◆ **WHAT YOU SHOULD DO**
Beginning at whichever line contains "This screenshot has width=586, height=533.", reproduce each line of the records below word for word, ending with the last, and add nothing.

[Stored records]
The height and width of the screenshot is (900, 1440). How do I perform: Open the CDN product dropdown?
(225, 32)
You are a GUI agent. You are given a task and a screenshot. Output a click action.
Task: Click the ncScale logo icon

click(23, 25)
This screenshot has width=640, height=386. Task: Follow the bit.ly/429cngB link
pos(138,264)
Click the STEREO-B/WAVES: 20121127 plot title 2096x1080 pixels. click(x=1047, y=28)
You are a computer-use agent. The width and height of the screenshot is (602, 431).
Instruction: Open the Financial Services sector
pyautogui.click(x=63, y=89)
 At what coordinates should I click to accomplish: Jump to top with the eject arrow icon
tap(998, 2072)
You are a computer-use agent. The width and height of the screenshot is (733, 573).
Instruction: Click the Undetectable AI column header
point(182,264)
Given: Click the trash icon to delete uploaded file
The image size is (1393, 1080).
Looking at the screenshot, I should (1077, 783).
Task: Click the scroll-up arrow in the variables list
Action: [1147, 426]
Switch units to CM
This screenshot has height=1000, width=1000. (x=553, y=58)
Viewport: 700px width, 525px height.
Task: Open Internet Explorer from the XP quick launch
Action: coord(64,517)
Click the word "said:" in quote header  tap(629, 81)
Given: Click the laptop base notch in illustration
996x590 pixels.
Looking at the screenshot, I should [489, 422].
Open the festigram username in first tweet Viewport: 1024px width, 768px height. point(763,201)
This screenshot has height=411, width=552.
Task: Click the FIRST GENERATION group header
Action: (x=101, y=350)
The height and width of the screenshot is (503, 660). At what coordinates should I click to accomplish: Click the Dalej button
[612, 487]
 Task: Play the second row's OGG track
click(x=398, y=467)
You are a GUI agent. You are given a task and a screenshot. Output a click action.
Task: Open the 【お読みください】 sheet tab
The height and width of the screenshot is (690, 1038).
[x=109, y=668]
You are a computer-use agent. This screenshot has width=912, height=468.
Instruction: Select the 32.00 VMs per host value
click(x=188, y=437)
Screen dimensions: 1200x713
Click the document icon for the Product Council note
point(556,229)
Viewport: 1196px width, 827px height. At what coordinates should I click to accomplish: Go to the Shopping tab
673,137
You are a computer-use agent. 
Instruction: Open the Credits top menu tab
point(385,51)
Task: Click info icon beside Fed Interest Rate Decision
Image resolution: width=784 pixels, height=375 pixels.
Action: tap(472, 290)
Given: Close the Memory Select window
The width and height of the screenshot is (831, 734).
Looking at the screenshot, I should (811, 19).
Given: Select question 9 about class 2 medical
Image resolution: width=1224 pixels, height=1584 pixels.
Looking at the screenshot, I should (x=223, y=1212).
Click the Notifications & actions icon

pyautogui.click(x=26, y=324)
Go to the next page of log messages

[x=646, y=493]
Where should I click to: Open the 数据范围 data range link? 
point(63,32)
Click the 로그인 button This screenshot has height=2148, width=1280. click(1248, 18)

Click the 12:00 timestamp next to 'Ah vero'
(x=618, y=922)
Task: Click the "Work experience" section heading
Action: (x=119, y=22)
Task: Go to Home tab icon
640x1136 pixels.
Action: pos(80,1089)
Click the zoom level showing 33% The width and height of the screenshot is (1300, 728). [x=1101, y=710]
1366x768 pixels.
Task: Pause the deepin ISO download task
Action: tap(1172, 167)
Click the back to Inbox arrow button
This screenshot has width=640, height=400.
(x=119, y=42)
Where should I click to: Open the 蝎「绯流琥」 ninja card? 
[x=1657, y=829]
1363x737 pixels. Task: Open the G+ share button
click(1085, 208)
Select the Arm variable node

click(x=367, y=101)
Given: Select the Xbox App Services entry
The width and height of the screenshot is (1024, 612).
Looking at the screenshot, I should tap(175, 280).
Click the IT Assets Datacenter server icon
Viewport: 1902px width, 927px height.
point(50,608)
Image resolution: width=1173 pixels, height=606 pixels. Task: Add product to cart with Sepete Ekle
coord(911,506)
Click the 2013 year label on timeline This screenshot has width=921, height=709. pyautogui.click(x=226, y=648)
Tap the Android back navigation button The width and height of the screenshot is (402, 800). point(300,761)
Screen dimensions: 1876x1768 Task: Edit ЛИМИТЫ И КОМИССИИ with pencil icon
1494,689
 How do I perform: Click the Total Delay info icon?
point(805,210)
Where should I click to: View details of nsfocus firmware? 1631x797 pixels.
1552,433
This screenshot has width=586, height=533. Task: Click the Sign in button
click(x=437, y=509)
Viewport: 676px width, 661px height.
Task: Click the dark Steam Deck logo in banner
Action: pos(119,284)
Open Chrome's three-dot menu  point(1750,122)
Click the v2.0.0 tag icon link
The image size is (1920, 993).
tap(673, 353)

◆ **SOLUTION**
This screenshot has width=586, height=533. Task: Click the Sign in button
click(x=437, y=509)
Viewport: 676px width, 661px height.
Task: Click the dark Steam Deck logo in banner
Action: pos(119,284)
Open Chrome's three-dot menu  point(1750,122)
Click the v2.0.0 tag icon link
The image size is (1920, 993).
tap(673, 353)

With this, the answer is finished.